┌──
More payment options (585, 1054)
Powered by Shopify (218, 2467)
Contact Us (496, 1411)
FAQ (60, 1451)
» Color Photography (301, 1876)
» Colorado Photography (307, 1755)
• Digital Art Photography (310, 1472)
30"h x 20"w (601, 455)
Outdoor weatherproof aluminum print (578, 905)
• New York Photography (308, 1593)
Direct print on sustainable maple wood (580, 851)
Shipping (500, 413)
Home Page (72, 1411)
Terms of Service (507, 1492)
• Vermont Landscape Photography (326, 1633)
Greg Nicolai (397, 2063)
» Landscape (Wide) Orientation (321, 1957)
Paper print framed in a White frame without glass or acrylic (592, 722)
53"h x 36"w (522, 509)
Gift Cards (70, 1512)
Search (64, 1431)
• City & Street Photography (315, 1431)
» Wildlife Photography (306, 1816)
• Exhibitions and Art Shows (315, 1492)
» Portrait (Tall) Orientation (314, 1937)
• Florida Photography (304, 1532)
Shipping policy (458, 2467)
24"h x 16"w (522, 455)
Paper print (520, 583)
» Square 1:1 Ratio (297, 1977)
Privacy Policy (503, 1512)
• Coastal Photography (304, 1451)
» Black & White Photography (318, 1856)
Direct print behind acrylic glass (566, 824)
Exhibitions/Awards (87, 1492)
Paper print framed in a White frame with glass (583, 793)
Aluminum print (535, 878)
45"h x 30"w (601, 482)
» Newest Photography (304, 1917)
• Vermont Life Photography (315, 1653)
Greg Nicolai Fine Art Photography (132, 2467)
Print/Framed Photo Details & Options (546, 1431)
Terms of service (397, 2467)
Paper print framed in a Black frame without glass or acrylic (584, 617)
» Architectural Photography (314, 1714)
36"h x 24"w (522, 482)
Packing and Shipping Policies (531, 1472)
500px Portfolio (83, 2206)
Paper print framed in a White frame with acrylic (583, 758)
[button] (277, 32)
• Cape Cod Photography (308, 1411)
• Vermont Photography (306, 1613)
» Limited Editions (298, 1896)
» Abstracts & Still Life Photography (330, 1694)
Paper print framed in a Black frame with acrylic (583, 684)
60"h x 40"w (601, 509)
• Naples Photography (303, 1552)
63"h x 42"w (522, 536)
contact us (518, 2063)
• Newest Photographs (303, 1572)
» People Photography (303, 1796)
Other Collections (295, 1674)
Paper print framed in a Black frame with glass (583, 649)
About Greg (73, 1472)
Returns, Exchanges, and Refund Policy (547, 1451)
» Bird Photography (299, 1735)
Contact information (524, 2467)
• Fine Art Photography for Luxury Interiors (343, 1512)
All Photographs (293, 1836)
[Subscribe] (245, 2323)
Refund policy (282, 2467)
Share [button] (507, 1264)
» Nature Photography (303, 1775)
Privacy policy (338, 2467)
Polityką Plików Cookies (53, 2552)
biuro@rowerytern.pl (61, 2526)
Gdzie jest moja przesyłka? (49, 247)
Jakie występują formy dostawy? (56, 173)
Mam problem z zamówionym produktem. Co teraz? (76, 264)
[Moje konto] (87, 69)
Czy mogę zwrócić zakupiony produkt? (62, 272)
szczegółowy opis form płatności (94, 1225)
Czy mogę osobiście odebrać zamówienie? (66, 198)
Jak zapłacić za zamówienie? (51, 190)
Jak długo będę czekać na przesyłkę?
└──
→ **EXERCISE REQUIREMENTS**
Exactly as they are written, print the entries again.

→ **YOUR RESPONSE**
More payment options (585, 1054)
Powered by Shopify (218, 2467)
Contact Us (496, 1411)
FAQ (60, 1451)
» Color Photography (301, 1876)
» Colorado Photography (307, 1755)
• Digital Art Photography (310, 1472)
30"h x 20"w (601, 455)
Outdoor weatherproof aluminum print (578, 905)
• New York Photography (308, 1593)
Direct print on sustainable maple wood (580, 851)
Shipping (500, 413)
Home Page (72, 1411)
Terms of Service (507, 1492)
• Vermont Landscape Photography (326, 1633)
Greg Nicolai (397, 2063)
» Landscape (Wide) Orientation (321, 1957)
Paper print framed in a White frame without glass or acrylic (592, 722)
53"h x 36"w (522, 509)
Gift Cards (70, 1512)
Search (64, 1431)
• City & Street Photography (315, 1431)
» Wildlife Photography (306, 1816)
• Exhibitions and Art Shows (315, 1492)
» Portrait (Tall) Orientation (314, 1937)
• Florida Photography (304, 1532)
Shipping policy (458, 2467)
24"h x 16"w (522, 455)
Paper print (520, 583)
» Square 1:1 Ratio (297, 1977)
Privacy Policy (503, 1512)
• Coastal Photography (304, 1451)
» Black & White Photography (318, 1856)
Direct print behind acrylic glass (566, 824)
Exhibitions/Awards (87, 1492)
Paper print framed in a White frame with glass (583, 793)
Aluminum print (535, 878)
45"h x 30"w (601, 482)
» Newest Photography (304, 1917)
• Vermont Life Photography (315, 1653)
Greg Nicolai Fine Art Photography (132, 2467)
Print/Framed Photo Details & Options (546, 1431)
Terms of service (397, 2467)
Paper print framed in a Black frame without glass or acrylic (584, 617)
» Architectural Photography (314, 1714)
36"h x 24"w (522, 482)
Packing and Shipping Policies (531, 1472)
500px Portfolio (83, 2206)
Paper print framed in a White frame with acrylic (583, 758)
[button] (277, 32)
• Cape Cod Photography (308, 1411)
• Vermont Photography (306, 1613)
» Limited Editions (298, 1896)
» Abstracts & Still Life Photography (330, 1694)
Paper print framed in a Black frame with acrylic (583, 684)
60"h x 40"w (601, 509)
• Naples Photography (303, 1552)
63"h x 42"w (522, 536)
contact us (518, 2063)
• Newest Photographs (303, 1572)
» People Photography (303, 1796)
Other Collections (295, 1674)
Paper print framed in a Black frame with glass (583, 649)
About Greg (73, 1472)
Returns, Exchanges, and Refund Policy (547, 1451)
» Bird Photography (299, 1735)
Contact information (524, 2467)
• Fine Art Photography for Luxury Interiors (343, 1512)
All Photographs (293, 1836)
[Subscribe] (245, 2323)
Refund policy (282, 2467)
Share [button] (507, 1264)
» Nature Photography (303, 1775)
Privacy policy (338, 2467)
Polityką Plików Cookies (53, 2552)
biuro@rowerytern.pl (61, 2526)
Gdzie jest moja przesyłka? (49, 247)
Jakie występują formy dostawy? (56, 173)
Mam problem z zamówionym produktem. Co teraz? (76, 264)
[Moje konto] (87, 69)
Czy mogę zwrócić zakupiony produkt? (62, 272)
szczegółowy opis form płatności (94, 1225)
Czy mogę osobiście odebrać zamówienie? (66, 198)
Jak zapłacić za zamówienie? (51, 190)
Jak długo będę czekać na przesyłkę?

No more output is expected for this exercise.